▶ The task: Rewrite every line of the records below as a numbered list, omitting blank lines.

▶ Exercise inputs:
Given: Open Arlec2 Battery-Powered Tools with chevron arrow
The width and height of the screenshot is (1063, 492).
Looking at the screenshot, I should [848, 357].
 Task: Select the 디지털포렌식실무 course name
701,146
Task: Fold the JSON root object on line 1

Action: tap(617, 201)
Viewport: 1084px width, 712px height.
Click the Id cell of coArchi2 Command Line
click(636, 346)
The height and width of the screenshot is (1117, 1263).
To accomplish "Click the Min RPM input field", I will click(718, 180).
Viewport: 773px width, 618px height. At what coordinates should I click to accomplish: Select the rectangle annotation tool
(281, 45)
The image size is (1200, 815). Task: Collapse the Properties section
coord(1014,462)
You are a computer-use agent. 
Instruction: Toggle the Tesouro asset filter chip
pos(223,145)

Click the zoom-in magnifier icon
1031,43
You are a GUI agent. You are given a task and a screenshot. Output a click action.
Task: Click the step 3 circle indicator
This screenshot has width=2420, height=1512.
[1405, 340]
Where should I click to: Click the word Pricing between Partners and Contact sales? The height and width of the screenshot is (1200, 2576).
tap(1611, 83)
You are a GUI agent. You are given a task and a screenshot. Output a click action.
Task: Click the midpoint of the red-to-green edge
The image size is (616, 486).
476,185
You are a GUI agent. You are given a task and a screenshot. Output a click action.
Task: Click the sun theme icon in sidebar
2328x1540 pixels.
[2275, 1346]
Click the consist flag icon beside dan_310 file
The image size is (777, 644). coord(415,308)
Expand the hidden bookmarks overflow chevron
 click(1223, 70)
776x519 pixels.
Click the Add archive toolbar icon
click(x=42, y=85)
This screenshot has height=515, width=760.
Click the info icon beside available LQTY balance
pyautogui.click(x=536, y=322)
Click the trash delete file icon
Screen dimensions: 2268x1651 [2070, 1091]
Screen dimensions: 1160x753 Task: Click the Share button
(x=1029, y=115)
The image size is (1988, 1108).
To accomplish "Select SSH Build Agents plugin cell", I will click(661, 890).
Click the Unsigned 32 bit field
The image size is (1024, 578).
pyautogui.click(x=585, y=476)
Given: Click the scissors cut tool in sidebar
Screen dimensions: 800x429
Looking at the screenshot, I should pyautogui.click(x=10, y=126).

▶ Exercise solution:
1. Given: Open Arlec2 Battery-Powered Tools with chevron arrow
2. The width and height of the screenshot is (1063, 492).
3. Looking at the screenshot, I should [848, 357].
4.  Task: Select the 디지털포렌식실무 course name
5. 701,146
6. Task: Fold the JSON root object on line 1
7. Action: tap(617, 201)
8. Viewport: 1084px width, 712px height.
9. Click the Id cell of coArchi2 Command Line
10. click(636, 346)
11. The height and width of the screenshot is (1117, 1263).
12. To accomplish "Click the Min RPM input field", I will click(718, 180).
13. Viewport: 773px width, 618px height. At what coordinates should I click to accomplish: Select the rectangle annotation tool
14. (281, 45)
15. The image size is (1200, 815). Task: Collapse the Properties section
16. coord(1014,462)
17. You are a computer-use agent. 
18. Instruction: Toggle the Tesouro asset filter chip
19. pos(223,145)
20. Click the zoom-in magnifier icon
21. 1031,43
22. You are a GUI agent. You are given a task and a screenshot. Output a click action.
23. Task: Click the step 3 circle indicator
24. This screenshot has width=2420, height=1512.
25. [1405, 340]
26. Where should I click to: Click the word Pricing between Partners and Contact sales? The height and width of the screenshot is (1200, 2576).
27. tap(1611, 83)
28. You are a GUI agent. You are given a task and a screenshot. Output a click action.
29. Task: Click the midpoint of the red-to-green edge
30. The image size is (616, 486).
31. 476,185
32. You are a GUI agent. You are given a task and a screenshot. Output a click action.
33. Task: Click the sun theme icon in sidebar
34. 2328x1540 pixels.
35. [2275, 1346]
36. Click the consist flag icon beside dan_310 file
37. The image size is (777, 644). coord(415,308)
38. Expand the hidden bookmarks overflow chevron
39.  click(1223, 70)
40. 776x519 pixels.
41. Click the Add archive toolbar icon
42. click(x=42, y=85)
43. This screenshot has height=515, width=760.
44. Click the info icon beside available LQTY balance
45. pyautogui.click(x=536, y=322)
46. Click the trash delete file icon
47. Screen dimensions: 2268x1651 [2070, 1091]
48. Screen dimensions: 1160x753 Task: Click the Share button
49. (x=1029, y=115)
50. The image size is (1988, 1108).
51. To accomplish "Select SSH Build Agents plugin cell", I will click(661, 890).
52. Click the Unsigned 32 bit field
53. The image size is (1024, 578).
54. pyautogui.click(x=585, y=476)
55. Given: Click the scissors cut tool in sidebar
56. Screen dimensions: 800x429
57. Looking at the screenshot, I should pyautogui.click(x=10, y=126).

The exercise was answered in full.